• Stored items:
● ● ●

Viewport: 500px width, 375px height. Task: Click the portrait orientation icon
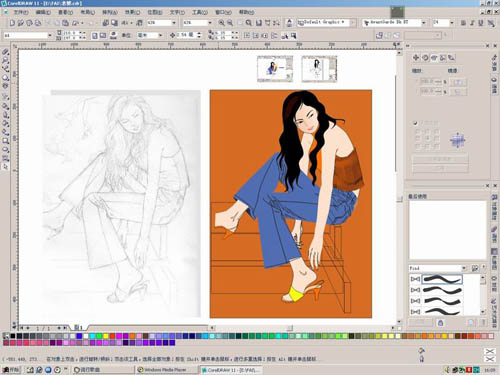click(x=95, y=35)
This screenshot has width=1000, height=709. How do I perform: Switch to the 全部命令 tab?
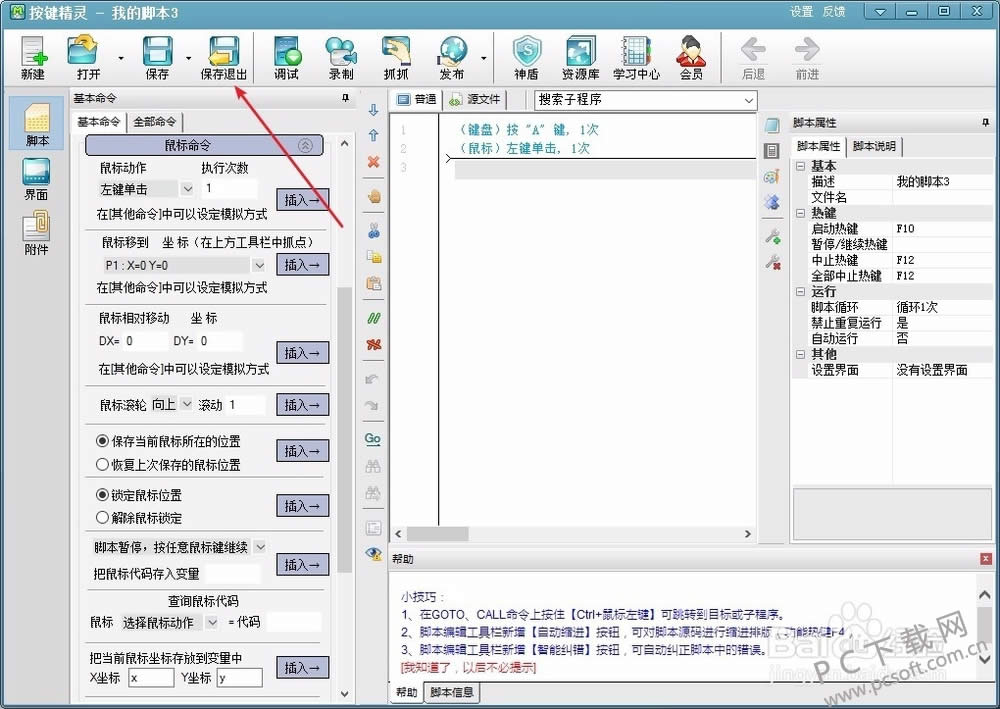[x=155, y=122]
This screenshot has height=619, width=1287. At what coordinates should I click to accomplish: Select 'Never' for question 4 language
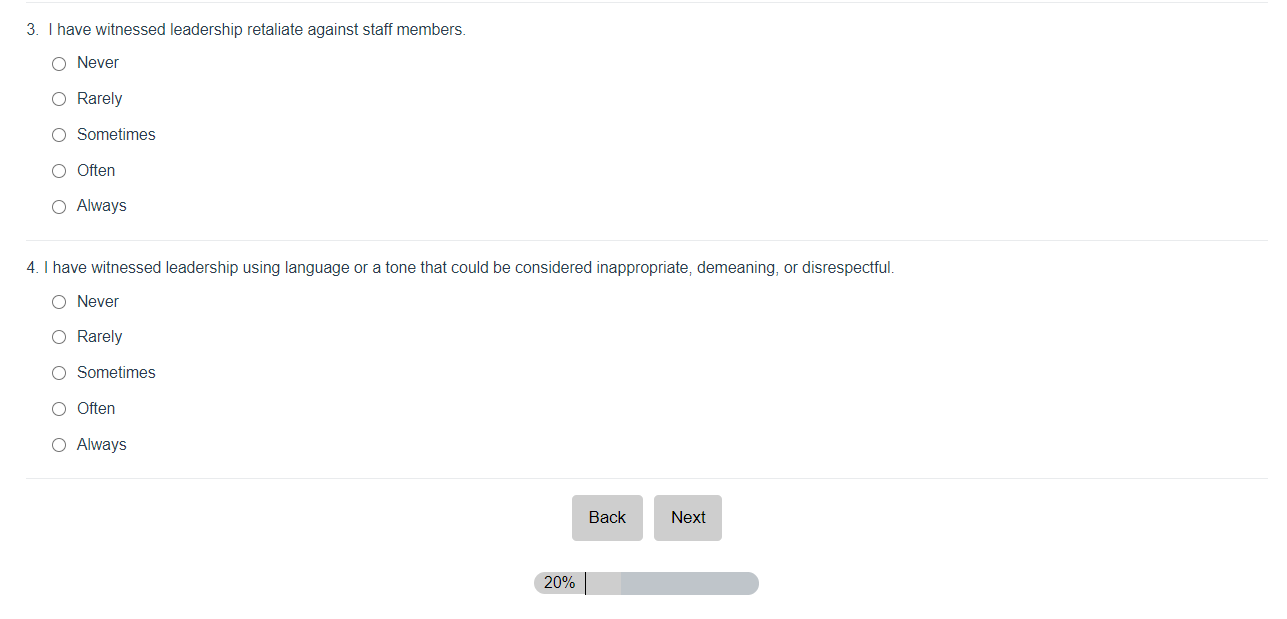[x=59, y=302]
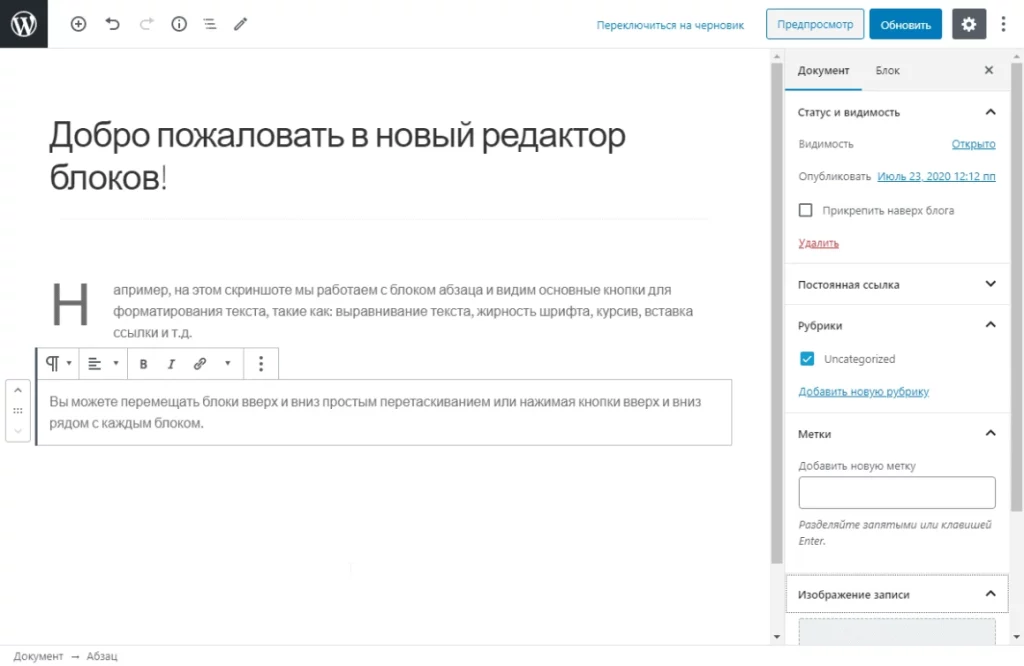The width and height of the screenshot is (1024, 666).
Task: Open the block inserter with the plus icon
Action: pyautogui.click(x=78, y=24)
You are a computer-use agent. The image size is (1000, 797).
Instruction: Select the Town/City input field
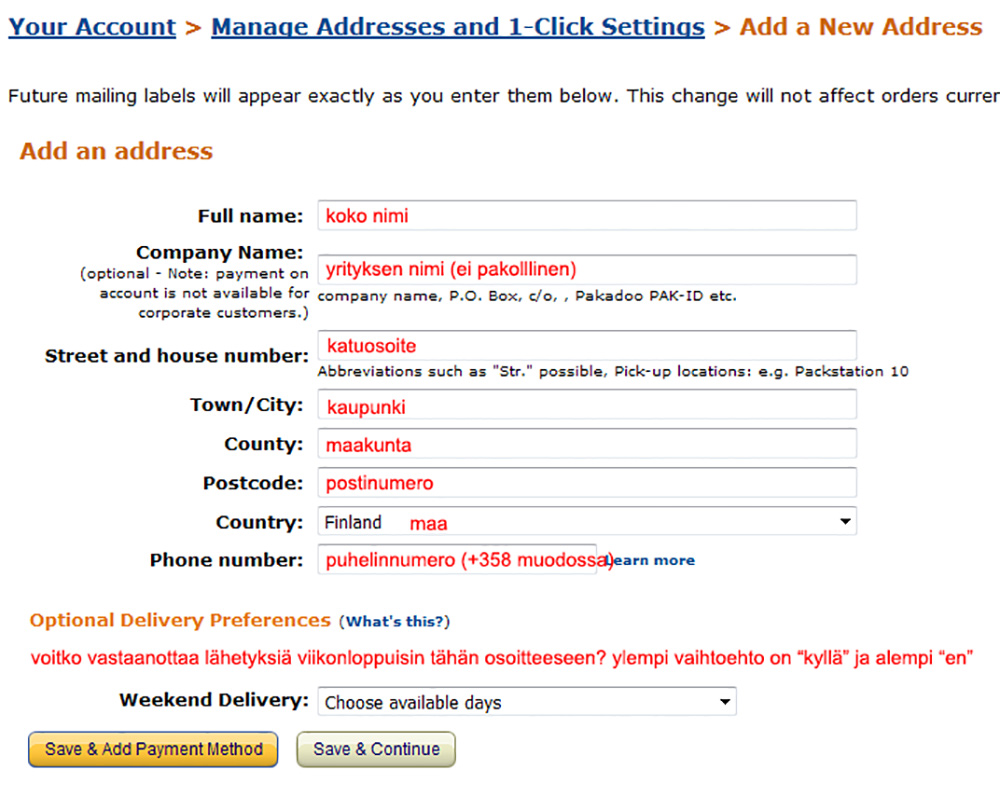point(587,405)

● ● ●

• What this task involves: Return every entry exactly, dropping the pictures.

• Solution for this problem:
Viewport: 500px width, 375px height. Task: Click the portrait orientation icon
click(x=95, y=35)
This screenshot has width=1000, height=709. How do I perform: Switch to the 全部命令 tab?
[x=155, y=122]
This screenshot has height=619, width=1287. At what coordinates should I click to accomplish: Select 'Never' for question 4 language
[x=59, y=302]
The width and height of the screenshot is (1024, 666).
Task: Open the block inserter with the plus icon
Action: pyautogui.click(x=78, y=24)
You are a computer-use agent. The image size is (1000, 797).
Instruction: Select the Town/City input field
point(587,405)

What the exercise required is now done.